En 1999 dijo: “Estoy a favor de la tortura. Y el pueblo está a favor también”.
En 2003 le respondió a una diputada del Partido de los Trabajadores: “Yo no soy violador, pero si lo fuera, no la iba a violar porque usted no lo merece”.
En 2011 se refirió a los homosexuales: “Sería incapaz de amar un hijo homosexual. No voy a ser hipócrita aquí. Prefiero que un hijo mío muera en un accidente a que aparezca con un bigotudo por ahí”.
Y en 2016 opinó: “El error de la dictadura fue torturar y no matar”.
El 28 de octubre de 2018, Jair Messias Bolsonaro fue elegido presidente del Brasil, con más del 55% de los votos emitidos en la segunda vuelta contra el candidato del Partido de los Trabajadores, Fernando Haddad.
¿Cómo es posible que un hombre capaz de decir tantas atrocidades se convierta en el presidente del país más poderoso de Latinoamérica?
¿Es que acaso la mayoría de los brasileños está a favor de la tortura o de la más vulgar falta de respeto hacia las mujeres; más de la mitad de los votantes preferiría un hijo muerto, antes que un hijo homosexual; y 56 millones creen que los militares debieron asesinar a más personas mientras gobernaron?
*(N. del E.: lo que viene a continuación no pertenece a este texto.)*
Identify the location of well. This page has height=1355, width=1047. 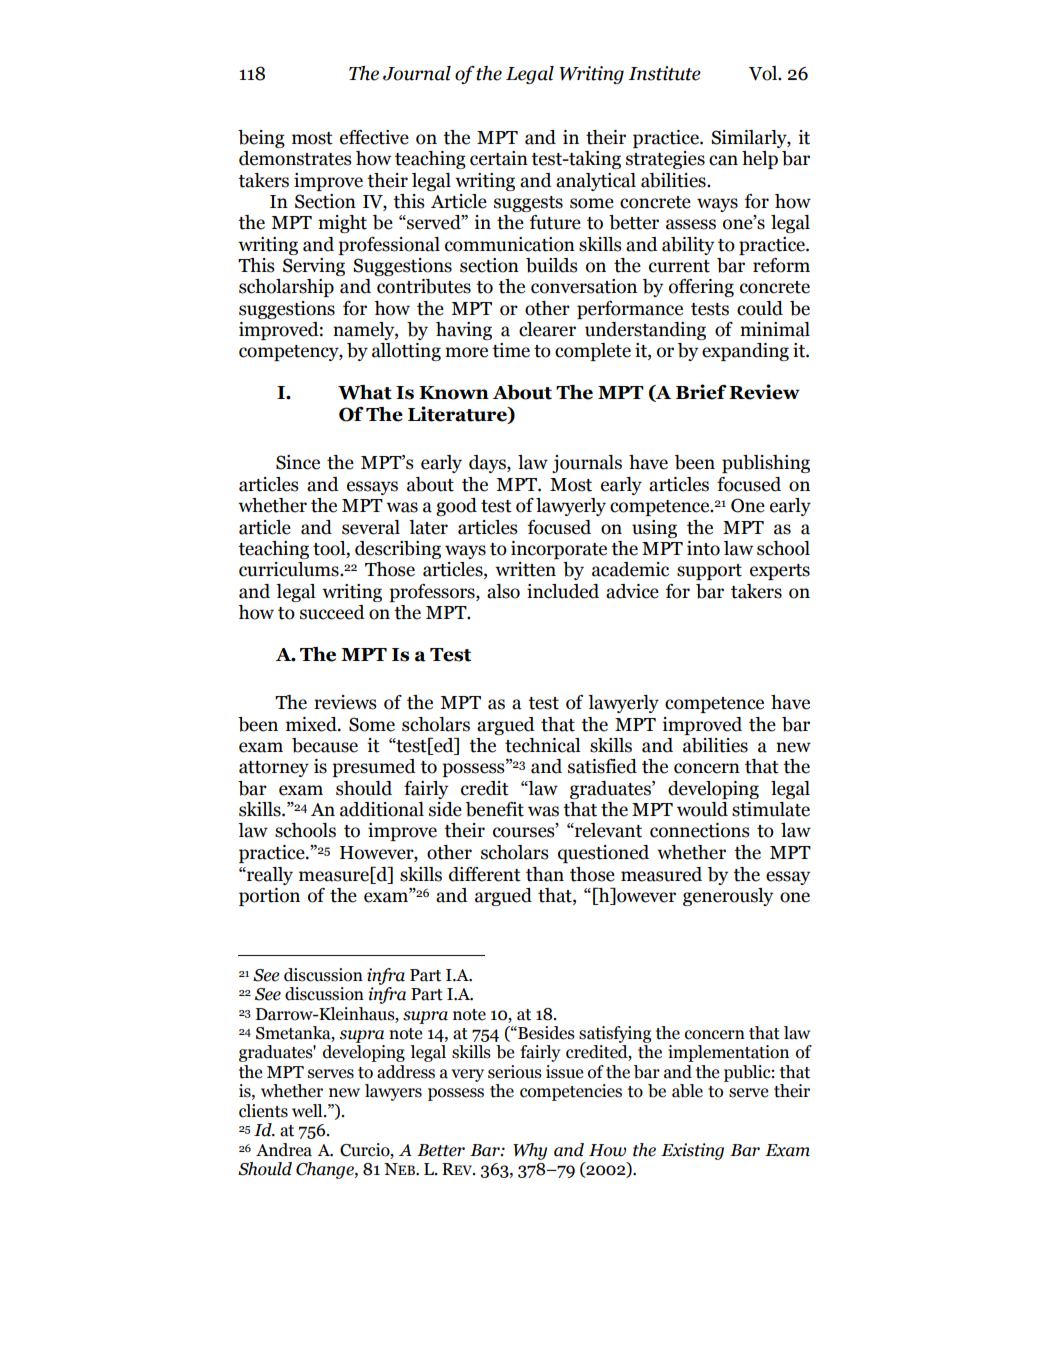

La verdad es que, en medio de los festejos por el arrollador triunfo, la gente en las calles no hablaba de homosexuales, ni de muerte, ni de torturas, ni de mujeres avasalladas. En realidad, los votantes de Bolsonaro repetían una sola consigna casi al unísono: “Basta de PT… Basta de corrupción”.
A Bolsonaro lo precede un gobierno que pasará a la historia como el encargado de perfeccionar un mecanismo fenomenal de corrupción, que no sólo involucró de manera directa a los máximos referentes del Partido de los Trabajadores, sino a representantes de todo el abanico político brasileño. De hecho, los partidos tradicionales están prácticamente agonizantes.
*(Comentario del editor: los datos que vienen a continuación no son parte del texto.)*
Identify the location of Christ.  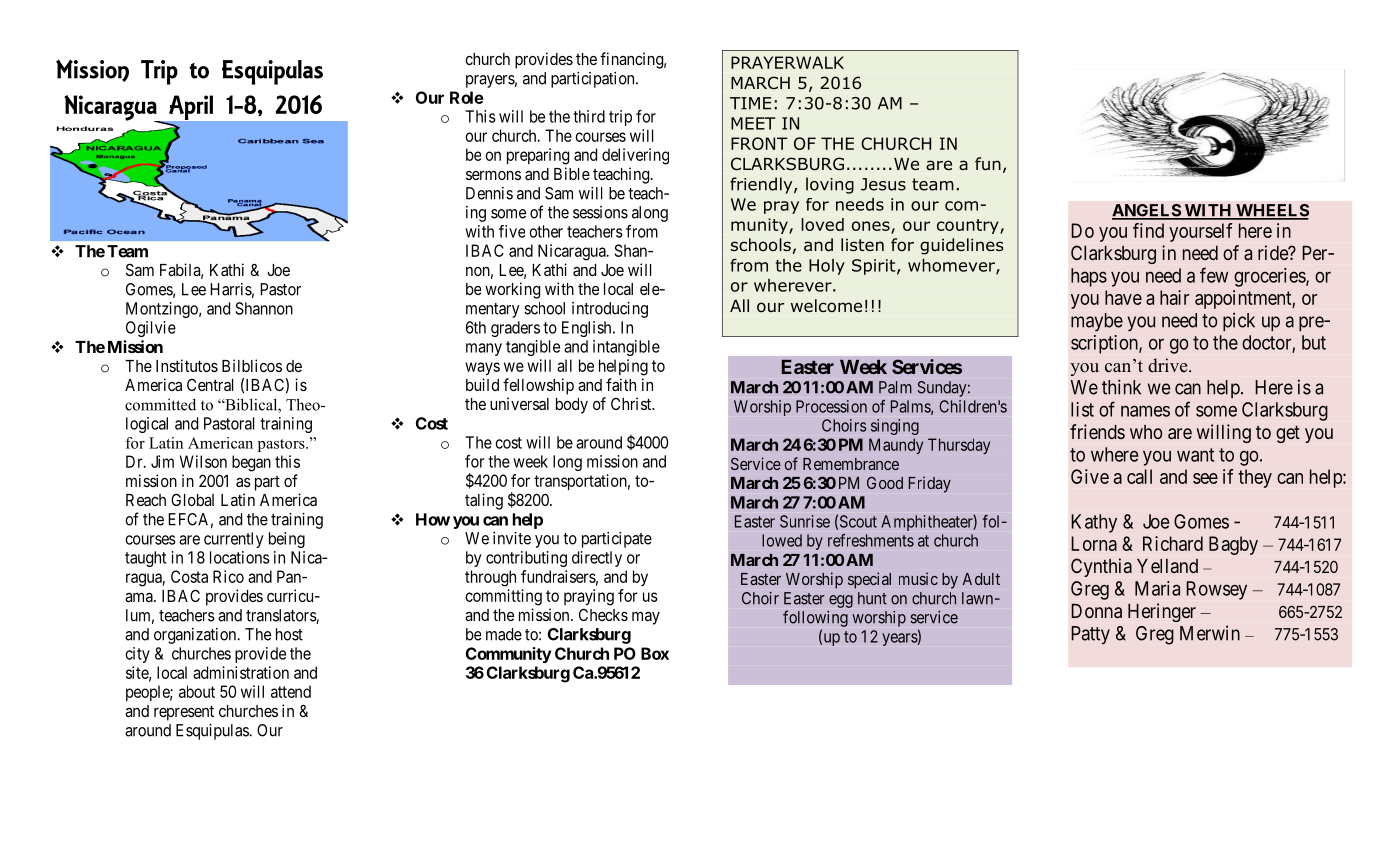
(632, 403).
Mal que les pese a tantos políticos que se aferran a miradas mesiánicas y personalistas, los gobernantes son apenas fruto de las circunstancias.
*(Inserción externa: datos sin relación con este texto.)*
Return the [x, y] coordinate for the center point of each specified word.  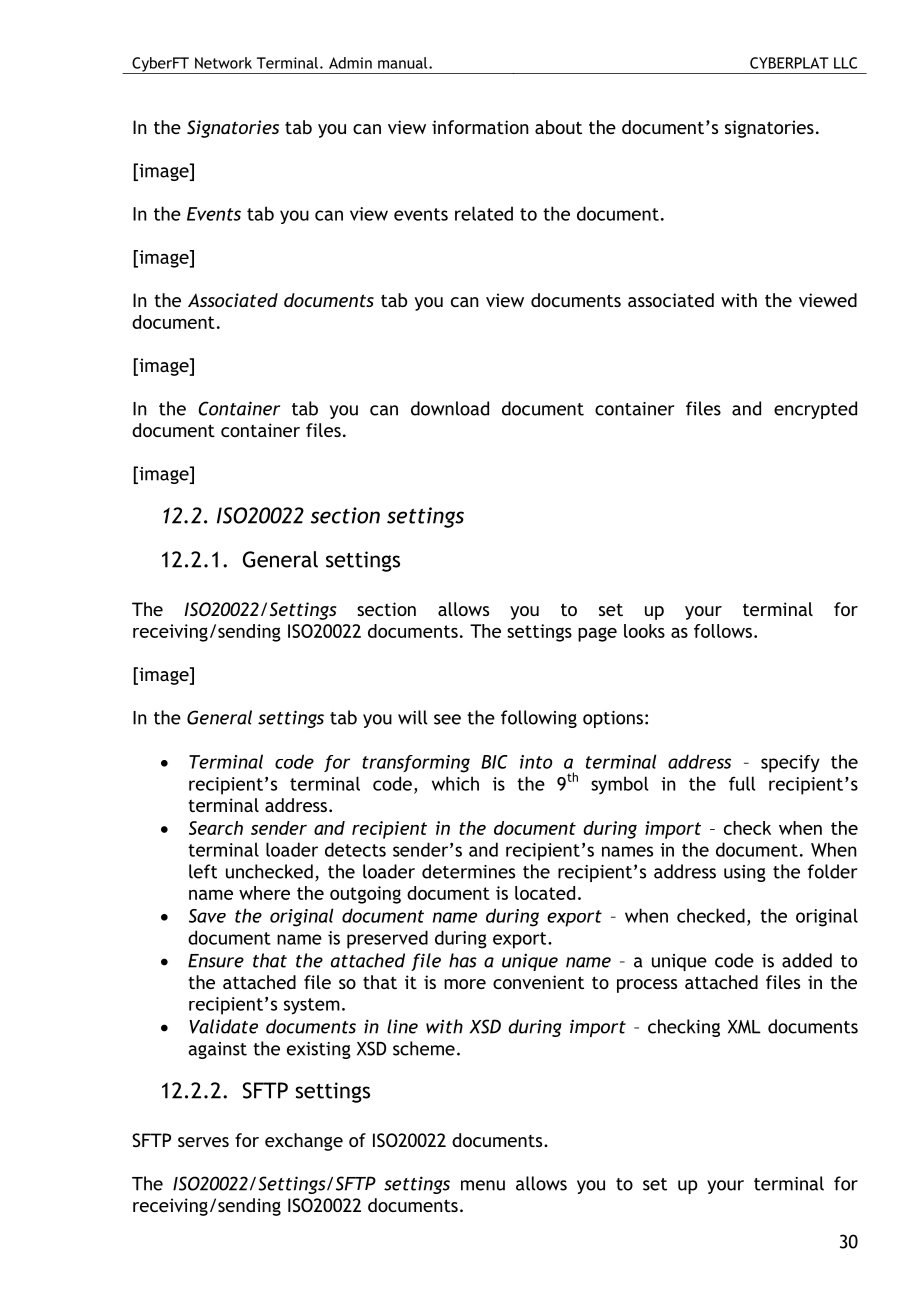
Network [223, 63]
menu [483, 1185]
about [558, 127]
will [413, 717]
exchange [304, 1142]
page [597, 634]
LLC [845, 63]
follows [724, 631]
Es probable que los brasileños jamás hubieran votado por un personaje como Bolsonaro, si quienes gobernaron el país durante las últimas décadas no hubiesen abusado del poder como lo hicieron.
Está claro que no se trata de izquierdas y derechas, sino de una reacción ante el hartazgo y la impotencia. En la vereda de enfrente, Hugo Chávez también llegó al poder en Venezuela como rechazo a una clase política decadente, corrompida y mediocre. Veinte años después, la sociedad venezolana continúa sufriendo ante la profundización de las divisiones, el autoritarismo y la pobreza.
Los extremos son siempre peligrosos. No sólo por la manera en que se desenvuelven en el poder, sino porque suelen incubar reacciones extremas.
¿Hará Bolsonaro todo lo que dijo una vez que asuma en el gobierno? Por ahora, nadie lo sabe, aunque no parece sencillo que eso suceda. Una vez allí, deberá rendir cuentas a quienes no lo votaron, y también a quienes lo eligieron.
Quienes afirman con liviandad que los pueblos no se equivocan, están profundamente equivocados. La historia está plagada de ejemplos de siniestros personajes que llegaron al poder gracias al apoyo popular.
Por ahora, todo es incógnita. Probablemente este hombre que expresó abiertamente su odio hacia los negros, los pobres, las mujeres y el estado de derecho, jamás cumpla con lo que tanto ha pregonado.
Sin embargo, la puerta del espanto quedó inquietantemente entreabierta. Y el responsable de este salto al vacío, no es Jair Messias Bolsonaro.
Los que robaron, manipularon y estafaron, deberían pedir perdón por lo que hicieron, y por el sombrío futuro que ayudaron a construir.